(Data entries)
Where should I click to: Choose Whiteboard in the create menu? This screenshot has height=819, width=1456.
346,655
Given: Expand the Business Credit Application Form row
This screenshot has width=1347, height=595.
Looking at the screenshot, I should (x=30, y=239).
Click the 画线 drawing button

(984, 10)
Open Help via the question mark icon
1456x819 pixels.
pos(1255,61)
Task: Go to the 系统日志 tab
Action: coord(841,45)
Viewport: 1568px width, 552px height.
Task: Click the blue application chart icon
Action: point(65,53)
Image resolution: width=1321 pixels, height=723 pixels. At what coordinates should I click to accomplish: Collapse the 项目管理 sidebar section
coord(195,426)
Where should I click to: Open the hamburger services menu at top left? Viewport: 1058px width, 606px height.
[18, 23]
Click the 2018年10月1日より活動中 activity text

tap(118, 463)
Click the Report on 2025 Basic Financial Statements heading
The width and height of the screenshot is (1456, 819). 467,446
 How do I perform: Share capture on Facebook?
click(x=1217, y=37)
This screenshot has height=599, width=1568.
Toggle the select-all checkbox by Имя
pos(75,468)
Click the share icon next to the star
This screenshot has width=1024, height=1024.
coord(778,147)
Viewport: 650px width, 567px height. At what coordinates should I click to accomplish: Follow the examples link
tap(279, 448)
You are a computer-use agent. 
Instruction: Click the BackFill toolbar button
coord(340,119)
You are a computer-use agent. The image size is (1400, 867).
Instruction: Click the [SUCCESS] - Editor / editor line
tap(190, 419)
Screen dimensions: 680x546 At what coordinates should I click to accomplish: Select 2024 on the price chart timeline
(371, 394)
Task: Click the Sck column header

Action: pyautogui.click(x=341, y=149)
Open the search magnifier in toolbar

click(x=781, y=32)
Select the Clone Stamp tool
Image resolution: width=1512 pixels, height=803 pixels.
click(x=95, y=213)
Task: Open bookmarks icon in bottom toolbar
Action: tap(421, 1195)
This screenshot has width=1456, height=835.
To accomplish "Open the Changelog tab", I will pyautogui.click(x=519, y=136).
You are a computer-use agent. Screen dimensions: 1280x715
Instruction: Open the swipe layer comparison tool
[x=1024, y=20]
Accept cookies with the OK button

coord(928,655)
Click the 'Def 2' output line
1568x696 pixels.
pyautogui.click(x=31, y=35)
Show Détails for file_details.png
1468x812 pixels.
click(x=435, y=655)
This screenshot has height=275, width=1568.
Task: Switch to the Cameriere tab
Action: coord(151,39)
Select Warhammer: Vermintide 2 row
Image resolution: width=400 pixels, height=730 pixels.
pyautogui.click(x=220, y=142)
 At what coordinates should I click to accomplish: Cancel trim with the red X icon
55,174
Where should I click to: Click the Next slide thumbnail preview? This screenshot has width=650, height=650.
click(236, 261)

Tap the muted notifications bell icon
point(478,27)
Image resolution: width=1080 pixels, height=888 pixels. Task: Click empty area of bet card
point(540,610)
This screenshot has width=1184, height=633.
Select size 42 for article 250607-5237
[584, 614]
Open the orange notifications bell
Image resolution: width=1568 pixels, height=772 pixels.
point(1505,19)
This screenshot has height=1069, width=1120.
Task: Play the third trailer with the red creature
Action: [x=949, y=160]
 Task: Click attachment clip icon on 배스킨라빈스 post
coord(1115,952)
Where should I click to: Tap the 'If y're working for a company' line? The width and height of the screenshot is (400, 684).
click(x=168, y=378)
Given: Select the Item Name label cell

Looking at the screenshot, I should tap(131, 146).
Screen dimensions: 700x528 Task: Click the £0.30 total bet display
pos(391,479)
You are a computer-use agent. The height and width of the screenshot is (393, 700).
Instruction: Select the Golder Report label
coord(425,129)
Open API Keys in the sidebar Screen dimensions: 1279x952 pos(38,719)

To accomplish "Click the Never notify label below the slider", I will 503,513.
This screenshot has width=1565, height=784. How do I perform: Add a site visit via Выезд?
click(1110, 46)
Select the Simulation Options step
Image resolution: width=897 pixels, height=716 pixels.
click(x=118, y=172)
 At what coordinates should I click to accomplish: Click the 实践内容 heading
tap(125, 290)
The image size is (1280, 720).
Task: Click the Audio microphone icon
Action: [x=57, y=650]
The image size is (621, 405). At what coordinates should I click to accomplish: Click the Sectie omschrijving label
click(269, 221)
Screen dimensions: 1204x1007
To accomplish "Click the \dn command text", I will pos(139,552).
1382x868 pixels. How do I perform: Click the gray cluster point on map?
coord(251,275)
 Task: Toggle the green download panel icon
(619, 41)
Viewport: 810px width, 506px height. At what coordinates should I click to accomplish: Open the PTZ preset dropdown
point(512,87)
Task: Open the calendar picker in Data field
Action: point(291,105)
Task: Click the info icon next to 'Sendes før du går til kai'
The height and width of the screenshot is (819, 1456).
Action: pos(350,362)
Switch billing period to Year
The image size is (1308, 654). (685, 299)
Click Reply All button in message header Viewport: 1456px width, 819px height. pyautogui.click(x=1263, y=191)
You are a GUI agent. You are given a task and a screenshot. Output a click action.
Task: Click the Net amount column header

Job: Return every line of the data entries above that contains the string "bell", matching case exactly.

Solution below:
Tap the muted notifications bell icon
Open the orange notifications bell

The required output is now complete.